The association is composed of about 80 business owners, managers and Tisbury residents who work to sustain a vital business environment in the town.
Ms. Braasch is the owner of the Bunch of Grapes bookstore. She took over as president of the business association last year when Pat Gregory, the owner of Educomp, stepped down.
“I thought it was important and I still do,” said Ms. Braasch told the Gazette on Tuesday. “It’s a group of business owners who really want Tisbury to thrive. The goal is to enhance the quality of life for business here in Vineyard Haven.”
She said the association mainly wanted to organize events to invite more customers into downtown, such as the two summer art strolls on Main Street and the Columbus day weekend sidewalk sale.
But she said the administrative duties that came with the presidency were difficult to balance with her own business and personal life.
“We are all stretched in so many different ways and have big jobs,” she said. “Nobody understands that better than I do.”
Ms. Braasch said she still wants to support and be part of the association if it continues to exist.
Kerry Quinlan-Potter, owner of The Collection and an association board member, said she was disappointed and discouraged at the apparent waning interest in the association.
“There was not a tremendous amount of enthusiasm or good reception to the association,” she said. “It’s really frustrating . . . I’m not sure why or what the missing link is, but we are struggling.”
In the past the association has organized a Halloween parade down Main street and a Christmas celebration in town, but Ms. Braasch said neither will take place this year.
In her email Ms. Braasch urged members of the association to continue the tradition of handing out candy to children on Halloween. “If parents want to parade down Main street that’s great, but they’ll have to organize it themselves,” Ms.
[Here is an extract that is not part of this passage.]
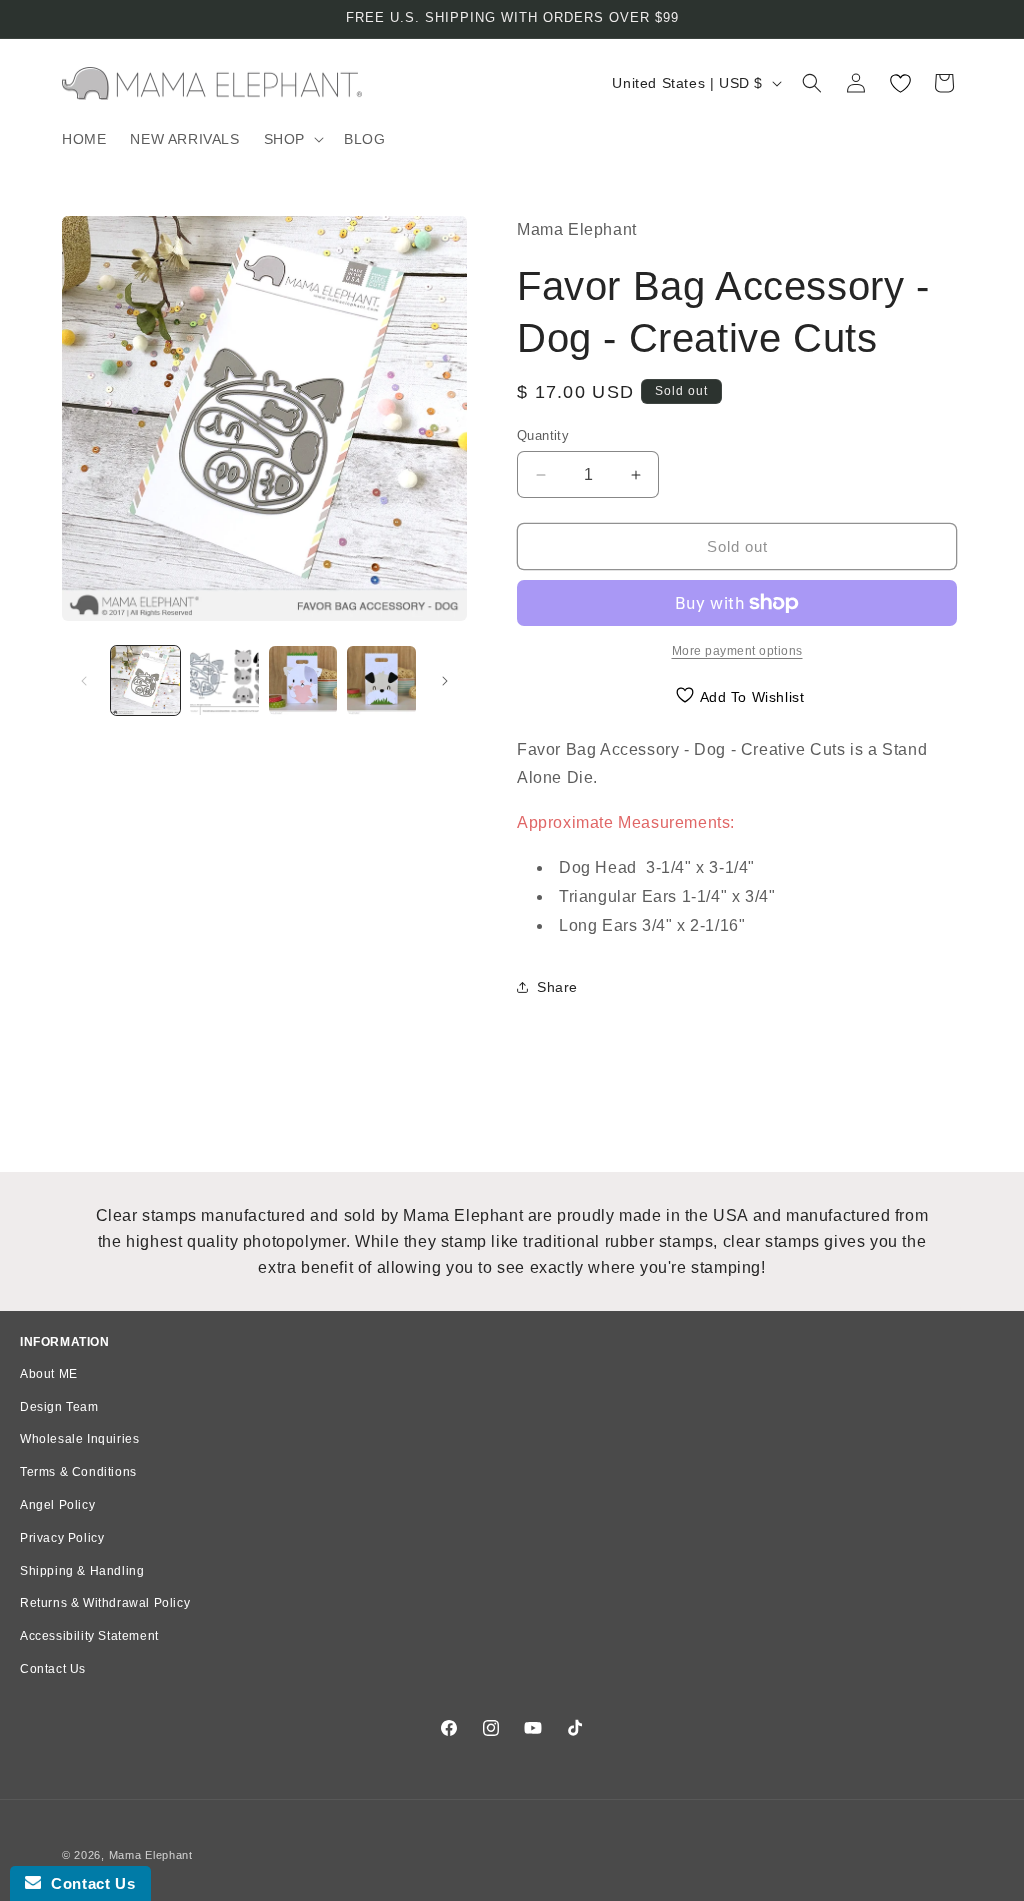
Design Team (59, 1407)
Braasch wrote. “There will be no Christmas in Vineyard Haven organized by the TBA unless someone comes forward to take over the position and organize the event.”
Ms. Quinlan-Potter moved into her Main street business last spring and had planned to stay open year-round, but closed her shop in the middle of February due to low sales. This year she is taking her merchandise to a store in Newburyport for the winter and will re-open in Vineyard Haven in the spring.
“We want people to know we are here and have all these unique, special attractions,” said Ms. Quinlan-Potter. “But it’s going to take a little more organization and dedication.”